听楚东风这么一说,花不语顿时想起来:“难道说,派人来袭击狐狸和我的人,是你!?你是想杀了你的弟弟!?”
“猫儿果然冰雪聪明。”楚东风赞扬似的冲花不语一笑,像在表扬她的反应快。
花不语看了看一旁的澹台东流,似乎从他那一贯温润的笑容里看到了一些裂痕。他的亲哥哥竟然不惜举一国兵力也要除掉这个血脉相连的弟弟。
时非深将花不语挡在自己身后,然后唤回席全保护花不语,自己向前走了一步,与澹台东流站在一起,他深蓝的眼睛不复之前的温柔,而是冷冽地看向楚东风,没有温度的眼神像寒冰一般要穿透楚东风的身体。
“本将常闻虢洱国丞相文武双全,想在此讨教一二。”敢在他的妻子身上中下双华醉相思,他就绝对不会放过这个人!
楚东风笑起来:“哈哈哈,时将军客气了,不过本相既然到了封陌国王都,将军身为一朝大将就该知道,本相目前你是无论如何也动不得的。”
时非深眉眼间更是寒上十分,令那些除满颜外的玄衣人不禁颤抖。他说的不错,自己现在确实不能动他。
“好了,满颜我们该回去了,这一夜收获颇丰,”楚东风笑着转身,肆意地笑道,“我的弟弟啊,我们还是会有机会再见的,封陌荆日比得虢洱巨阚确实是要有趣儿得多,哈哈哈。”
满颜跟随其后,然后是那些玄衣人一个接一个地消失在这条深长的小巷里。花不语不由得长舒一口气,这一夜给她的惊和喜实在是太多了。
“不语,该回去了。

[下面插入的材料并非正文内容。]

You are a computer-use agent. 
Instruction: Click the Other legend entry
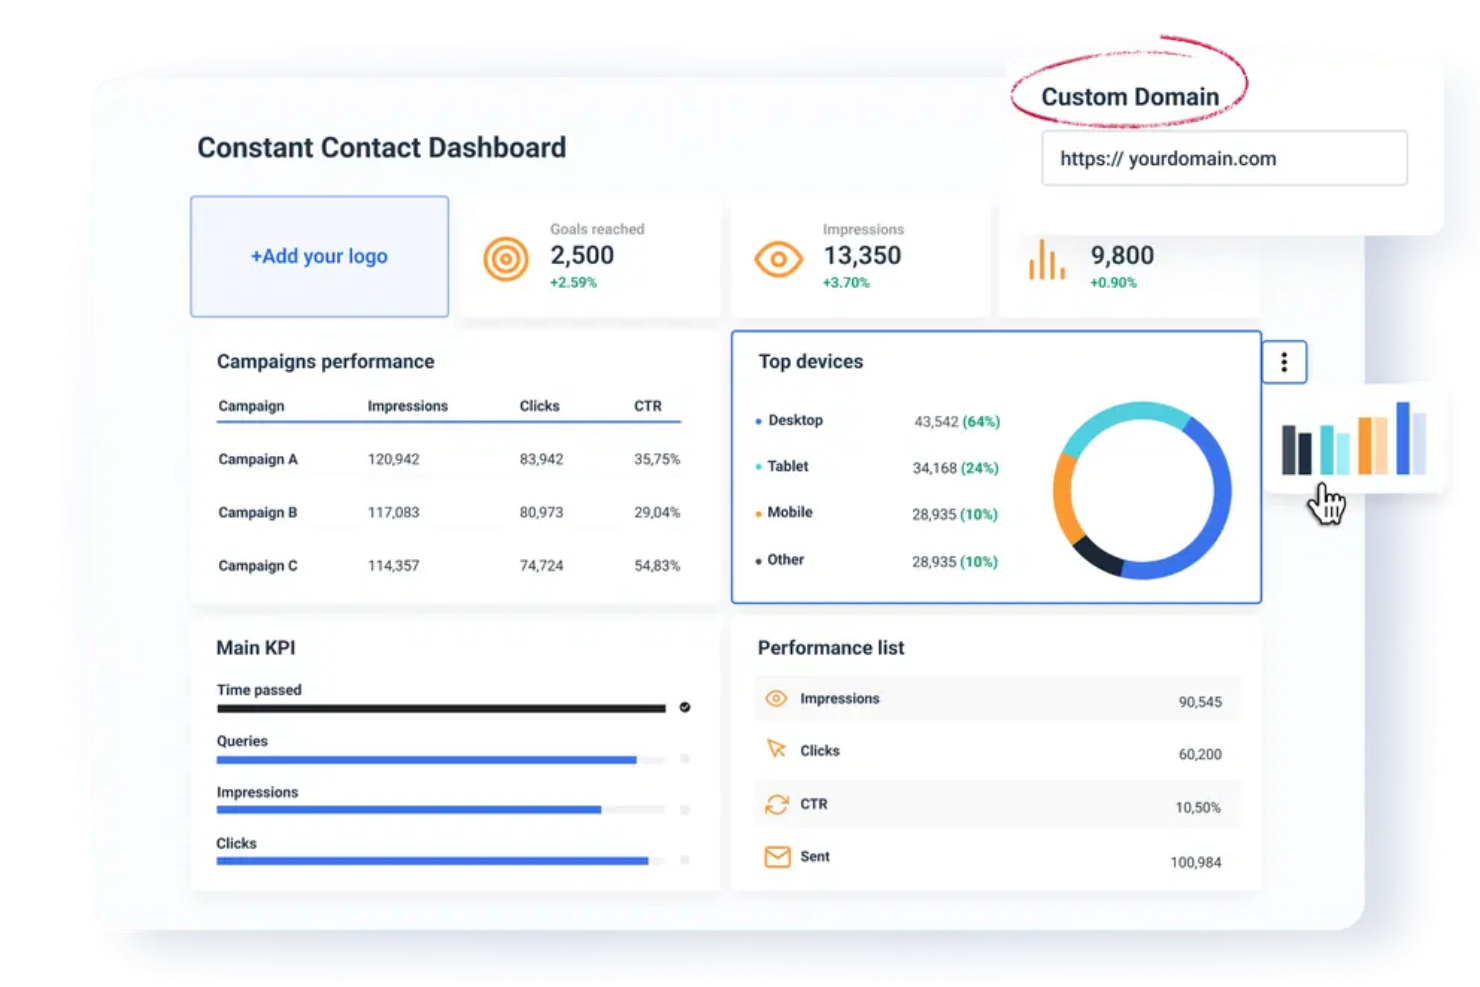tap(786, 559)
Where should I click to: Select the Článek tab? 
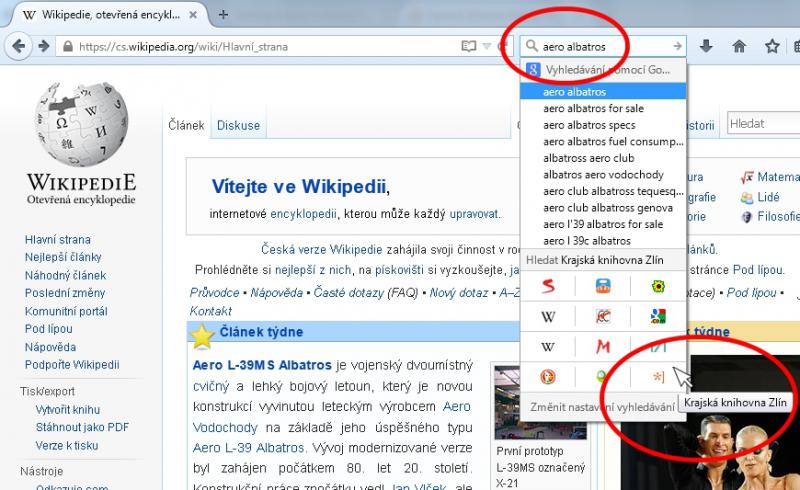185,125
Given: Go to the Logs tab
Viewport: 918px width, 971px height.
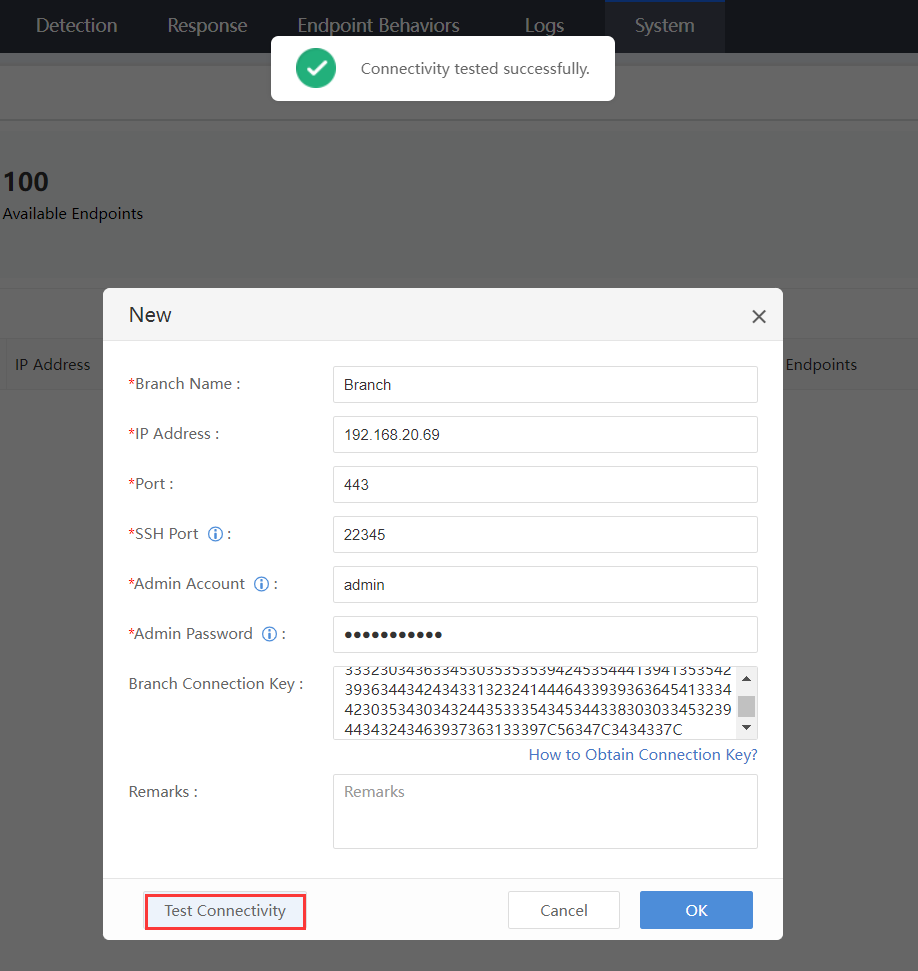Looking at the screenshot, I should [544, 26].
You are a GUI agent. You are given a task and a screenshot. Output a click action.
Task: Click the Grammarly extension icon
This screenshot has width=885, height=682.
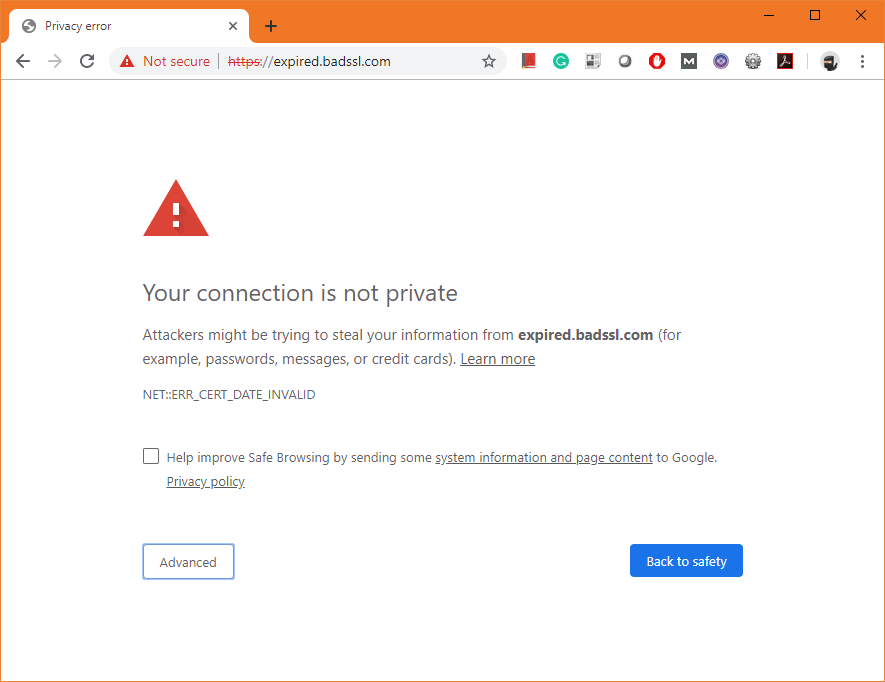coord(561,61)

”时非深拉过花不语的手,说道。
澹台东流也跟着走过来,笑道:“澹台别院正在收拾,不知我可否一同前去?”
花不语看了看时非深,见他眼里染上笑意,也就自然而然地摆起了当家主母的模样,点头:“当然啦!”
走出了深巷,方才察觉到,原本深暗的夜空里逐渐褪去了黑色,布上几分亮意。花不语眯起了眼,这一夜真是惊险刺激外加幸福感动。